── Data in this exercise ──
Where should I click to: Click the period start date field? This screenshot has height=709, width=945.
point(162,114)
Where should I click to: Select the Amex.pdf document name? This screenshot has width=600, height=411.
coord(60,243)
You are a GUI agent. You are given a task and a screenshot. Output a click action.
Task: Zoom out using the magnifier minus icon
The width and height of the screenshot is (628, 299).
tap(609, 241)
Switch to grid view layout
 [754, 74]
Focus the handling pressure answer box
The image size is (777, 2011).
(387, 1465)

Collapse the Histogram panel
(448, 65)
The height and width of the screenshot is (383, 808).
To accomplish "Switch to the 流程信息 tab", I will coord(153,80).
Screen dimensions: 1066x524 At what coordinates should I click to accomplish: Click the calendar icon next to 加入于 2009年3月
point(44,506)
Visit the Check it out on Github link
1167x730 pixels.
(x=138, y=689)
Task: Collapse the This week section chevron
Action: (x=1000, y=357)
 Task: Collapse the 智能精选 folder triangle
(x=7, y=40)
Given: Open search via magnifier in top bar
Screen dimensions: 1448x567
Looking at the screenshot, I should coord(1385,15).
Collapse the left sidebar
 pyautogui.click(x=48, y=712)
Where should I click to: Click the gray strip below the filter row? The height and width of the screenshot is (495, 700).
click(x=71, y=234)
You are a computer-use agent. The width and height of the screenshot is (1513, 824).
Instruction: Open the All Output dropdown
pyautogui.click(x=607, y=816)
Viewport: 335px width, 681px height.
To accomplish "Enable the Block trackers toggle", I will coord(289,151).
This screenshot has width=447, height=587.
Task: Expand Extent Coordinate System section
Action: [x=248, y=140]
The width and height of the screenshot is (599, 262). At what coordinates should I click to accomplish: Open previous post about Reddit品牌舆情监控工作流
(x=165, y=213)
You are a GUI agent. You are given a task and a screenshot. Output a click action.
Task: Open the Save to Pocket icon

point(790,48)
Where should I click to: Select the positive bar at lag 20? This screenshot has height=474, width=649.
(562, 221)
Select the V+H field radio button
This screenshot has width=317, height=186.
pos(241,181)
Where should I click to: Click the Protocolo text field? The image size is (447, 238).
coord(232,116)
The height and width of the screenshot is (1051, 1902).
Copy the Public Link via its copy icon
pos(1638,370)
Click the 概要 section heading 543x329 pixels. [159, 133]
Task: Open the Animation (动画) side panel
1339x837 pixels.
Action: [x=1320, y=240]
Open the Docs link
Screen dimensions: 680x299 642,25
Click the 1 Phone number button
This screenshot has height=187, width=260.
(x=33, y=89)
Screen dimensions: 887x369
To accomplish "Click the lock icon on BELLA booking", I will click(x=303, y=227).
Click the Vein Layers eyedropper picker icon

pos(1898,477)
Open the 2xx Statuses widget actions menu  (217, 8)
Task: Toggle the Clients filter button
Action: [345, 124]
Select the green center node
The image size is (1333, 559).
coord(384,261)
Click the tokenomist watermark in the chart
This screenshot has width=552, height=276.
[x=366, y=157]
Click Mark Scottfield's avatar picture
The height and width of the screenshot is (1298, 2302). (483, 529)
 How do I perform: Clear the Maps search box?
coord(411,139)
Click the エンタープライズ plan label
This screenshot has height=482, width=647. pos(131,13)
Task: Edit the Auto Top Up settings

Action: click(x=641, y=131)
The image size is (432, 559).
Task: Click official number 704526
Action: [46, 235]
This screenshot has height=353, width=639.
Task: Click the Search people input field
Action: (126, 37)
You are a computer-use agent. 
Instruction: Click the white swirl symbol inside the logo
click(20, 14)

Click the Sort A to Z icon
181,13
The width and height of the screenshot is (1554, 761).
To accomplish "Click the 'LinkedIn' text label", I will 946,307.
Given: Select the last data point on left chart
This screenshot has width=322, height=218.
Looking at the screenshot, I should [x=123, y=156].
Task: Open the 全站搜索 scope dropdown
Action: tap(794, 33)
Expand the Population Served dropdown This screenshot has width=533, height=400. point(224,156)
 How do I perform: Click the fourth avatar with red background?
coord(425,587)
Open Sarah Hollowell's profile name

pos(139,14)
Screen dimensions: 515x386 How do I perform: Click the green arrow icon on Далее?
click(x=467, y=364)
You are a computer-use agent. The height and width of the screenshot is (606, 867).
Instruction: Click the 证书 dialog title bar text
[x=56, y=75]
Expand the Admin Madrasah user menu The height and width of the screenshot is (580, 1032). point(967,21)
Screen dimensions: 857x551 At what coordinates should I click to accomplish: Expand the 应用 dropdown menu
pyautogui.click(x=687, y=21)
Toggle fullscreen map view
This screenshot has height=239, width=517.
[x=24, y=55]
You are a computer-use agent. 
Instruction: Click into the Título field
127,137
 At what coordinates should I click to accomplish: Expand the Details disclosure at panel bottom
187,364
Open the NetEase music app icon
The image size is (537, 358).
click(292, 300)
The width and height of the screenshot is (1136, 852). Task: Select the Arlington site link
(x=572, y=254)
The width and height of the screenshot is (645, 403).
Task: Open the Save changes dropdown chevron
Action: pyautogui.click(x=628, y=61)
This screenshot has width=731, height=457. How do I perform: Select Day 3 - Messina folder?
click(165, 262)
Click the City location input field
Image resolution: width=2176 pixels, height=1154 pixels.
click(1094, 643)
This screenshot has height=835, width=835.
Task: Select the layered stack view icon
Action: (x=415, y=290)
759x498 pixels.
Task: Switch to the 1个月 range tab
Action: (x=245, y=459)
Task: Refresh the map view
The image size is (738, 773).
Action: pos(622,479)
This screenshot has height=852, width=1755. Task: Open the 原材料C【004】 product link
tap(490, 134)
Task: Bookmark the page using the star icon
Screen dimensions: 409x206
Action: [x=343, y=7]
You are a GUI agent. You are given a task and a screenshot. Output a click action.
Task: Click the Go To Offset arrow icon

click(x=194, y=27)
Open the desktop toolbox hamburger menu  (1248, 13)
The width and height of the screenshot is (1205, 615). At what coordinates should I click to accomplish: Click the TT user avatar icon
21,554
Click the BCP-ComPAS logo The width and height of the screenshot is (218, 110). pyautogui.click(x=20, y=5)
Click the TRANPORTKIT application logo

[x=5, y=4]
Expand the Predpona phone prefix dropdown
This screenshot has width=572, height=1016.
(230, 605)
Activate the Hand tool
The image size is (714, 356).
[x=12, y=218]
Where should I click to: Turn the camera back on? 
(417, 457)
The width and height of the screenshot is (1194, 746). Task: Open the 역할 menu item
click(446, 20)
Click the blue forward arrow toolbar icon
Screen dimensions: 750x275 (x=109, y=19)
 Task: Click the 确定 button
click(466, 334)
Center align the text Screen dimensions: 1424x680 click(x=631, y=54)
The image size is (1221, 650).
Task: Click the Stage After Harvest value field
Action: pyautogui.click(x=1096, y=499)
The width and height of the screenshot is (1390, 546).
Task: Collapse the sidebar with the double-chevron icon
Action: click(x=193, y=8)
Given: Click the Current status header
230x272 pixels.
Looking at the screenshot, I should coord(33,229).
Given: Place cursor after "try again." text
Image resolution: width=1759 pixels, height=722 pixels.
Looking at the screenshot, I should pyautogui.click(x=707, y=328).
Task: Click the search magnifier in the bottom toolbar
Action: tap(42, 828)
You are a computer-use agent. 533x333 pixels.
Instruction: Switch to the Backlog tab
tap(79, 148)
───
What is being asked: Copy out every item above word for word, without changing anything.

Solution for this exercise:
Where should I click to: Click the period start date field? This screenshot has height=709, width=945.
point(162,114)
Where should I click to: Select the Amex.pdf document name? This screenshot has width=600, height=411.
coord(60,243)
You are a GUI agent. You are given a task and a screenshot. Output a click action.
Task: Zoom out using the magnifier minus icon
The width and height of the screenshot is (628, 299).
tap(609, 241)
Switch to grid view layout
 [754, 74]
Focus the handling pressure answer box
The image size is (777, 2011).
(387, 1465)

Collapse the Histogram panel
(448, 65)
The height and width of the screenshot is (383, 808).
To accomplish "Switch to the 流程信息 tab", I will coord(153,80).
Screen dimensions: 1066x524 At what coordinates should I click to accomplish: Click the calendar icon next to 加入于 2009年3月
point(44,506)
Visit the Check it out on Github link
1167x730 pixels.
(x=138, y=689)
Task: Collapse the This week section chevron
Action: (x=1000, y=357)
 Task: Collapse the 智能精选 folder triangle
(x=7, y=40)
Given: Open search via magnifier in top bar
Screen dimensions: 1448x567
Looking at the screenshot, I should coord(1385,15).
Collapse the left sidebar
 pyautogui.click(x=48, y=712)
Where should I click to: Click the gray strip below the filter row? The height and width of the screenshot is (495, 700).
click(x=71, y=234)
You are a computer-use agent. The width and height of the screenshot is (1513, 824).
Instruction: Open the All Output dropdown
pyautogui.click(x=607, y=816)
Viewport: 335px width, 681px height.
To accomplish "Enable the Block trackers toggle", I will coord(289,151).
This screenshot has width=447, height=587.
Task: Expand Extent Coordinate System section
Action: [x=248, y=140]
The width and height of the screenshot is (599, 262). At what coordinates should I click to accomplish: Open previous post about Reddit品牌舆情监控工作流
(x=165, y=213)
You are a GUI agent. You are given a task and a screenshot. Output a click action.
Task: Open the Save to Pocket icon

point(790,48)
Where should I click to: Select the positive bar at lag 20? This screenshot has height=474, width=649.
(562, 221)
Select the V+H field radio button
This screenshot has width=317, height=186.
pos(241,181)
Where should I click to: Click the Protocolo text field? The image size is (447, 238).
coord(232,116)
The height and width of the screenshot is (1051, 1902).
Copy the Public Link via its copy icon
pos(1638,370)
Click the 概要 section heading 543x329 pixels. [159, 133]
Task: Open the Animation (动画) side panel
1339x837 pixels.
Action: [x=1320, y=240]
Open the Docs link
Screen dimensions: 680x299 642,25
Click the 1 Phone number button
This screenshot has height=187, width=260.
(x=33, y=89)
Screen dimensions: 887x369
To accomplish "Click the lock icon on BELLA booking", I will click(x=303, y=227).
Click the Vein Layers eyedropper picker icon

pos(1898,477)
Open the 2xx Statuses widget actions menu  (217, 8)
Task: Toggle the Clients filter button
Action: [345, 124]
Select the green center node
The image size is (1333, 559).
coord(384,261)
Click the tokenomist watermark in the chart
This screenshot has width=552, height=276.
[x=366, y=157]
Click Mark Scottfield's avatar picture
The height and width of the screenshot is (1298, 2302). (483, 529)
 How do I perform: Clear the Maps search box?
coord(411,139)
Click the エンタープライズ plan label
This screenshot has height=482, width=647. pos(131,13)
Task: Edit the Auto Top Up settings

Action: click(x=641, y=131)
The image size is (432, 559).
Task: Click official number 704526
Action: [46, 235]
This screenshot has height=353, width=639.
Task: Click the Search people input field
Action: (126, 37)
You are a computer-use agent. 
Instruction: Click the white swirl symbol inside the logo
click(20, 14)

Click the Sort A to Z icon
181,13
The width and height of the screenshot is (1554, 761).
To accomplish "Click the 'LinkedIn' text label", I will 946,307.
Given: Select the last data point on left chart
This screenshot has width=322, height=218.
Looking at the screenshot, I should [x=123, y=156].
Task: Open the 全站搜索 scope dropdown
Action: tap(794, 33)
Expand the Population Served dropdown This screenshot has width=533, height=400. point(224,156)
 How do I perform: Click the fourth avatar with red background?
coord(425,587)
Open Sarah Hollowell's profile name

pos(139,14)
Screen dimensions: 515x386 How do I perform: Click the green arrow icon on Далее?
click(x=467, y=364)
You are a computer-use agent. The height and width of the screenshot is (606, 867).
Instruction: Click the 证书 dialog title bar text
[x=56, y=75]
Expand the Admin Madrasah user menu The height and width of the screenshot is (580, 1032). point(967,21)
Screen dimensions: 857x551 At what coordinates should I click to accomplish: Expand the 应用 dropdown menu
pyautogui.click(x=687, y=21)
Toggle fullscreen map view
This screenshot has height=239, width=517.
[x=24, y=55]
You are a computer-use agent. 
Instruction: Click into the Título field
127,137
 At what coordinates should I click to accomplish: Expand the Details disclosure at panel bottom
187,364
Open the NetEase music app icon
The image size is (537, 358).
click(292, 300)
The width and height of the screenshot is (1136, 852). Task: Select the Arlington site link
(x=572, y=254)
The width and height of the screenshot is (645, 403).
Task: Open the Save changes dropdown chevron
Action: pyautogui.click(x=628, y=61)
This screenshot has width=731, height=457. How do I perform: Select Day 3 - Messina folder?
click(165, 262)
Click the City location input field
Image resolution: width=2176 pixels, height=1154 pixels.
click(1094, 643)
This screenshot has height=835, width=835.
Task: Select the layered stack view icon
Action: (x=415, y=290)
759x498 pixels.
Task: Switch to the 1个月 range tab
Action: (x=245, y=459)
Task: Refresh the map view
The image size is (738, 773).
Action: pos(622,479)
This screenshot has height=852, width=1755. Task: Open the 原材料C【004】 product link
tap(490, 134)
Task: Bookmark the page using the star icon
Screen dimensions: 409x206
Action: [x=343, y=7]
You are a GUI agent. You are given a task and a screenshot. Output a click action.
Task: Click the Go To Offset arrow icon

click(x=194, y=27)
Open the desktop toolbox hamburger menu  (1248, 13)
The width and height of the screenshot is (1205, 615). At what coordinates should I click to accomplish: Click the TT user avatar icon
21,554
Click the BCP-ComPAS logo The width and height of the screenshot is (218, 110). pyautogui.click(x=20, y=5)
Click the TRANPORTKIT application logo

[x=5, y=4]
Expand the Predpona phone prefix dropdown
This screenshot has width=572, height=1016.
(230, 605)
Activate the Hand tool
The image size is (714, 356).
[x=12, y=218]
Where should I click to: Turn the camera back on? 
(417, 457)
The width and height of the screenshot is (1194, 746). Task: Open the 역할 menu item
click(446, 20)
Click the blue forward arrow toolbar icon
Screen dimensions: 750x275 (x=109, y=19)
 Task: Click the 确定 button
click(466, 334)
Center align the text Screen dimensions: 1424x680 click(x=631, y=54)
The image size is (1221, 650).
Task: Click the Stage After Harvest value field
Action: pyautogui.click(x=1096, y=499)
The width and height of the screenshot is (1390, 546).
Task: Collapse the sidebar with the double-chevron icon
Action: click(x=193, y=8)
Given: Click the Current status header
230x272 pixels.
Looking at the screenshot, I should coord(33,229).
Given: Place cursor after "try again." text
Image resolution: width=1759 pixels, height=722 pixels.
Looking at the screenshot, I should pyautogui.click(x=707, y=328).
Task: Click the search magnifier in the bottom toolbar
Action: tap(42, 828)
You are a computer-use agent. 533x333 pixels.
Instruction: Switch to the Backlog tab
tap(79, 148)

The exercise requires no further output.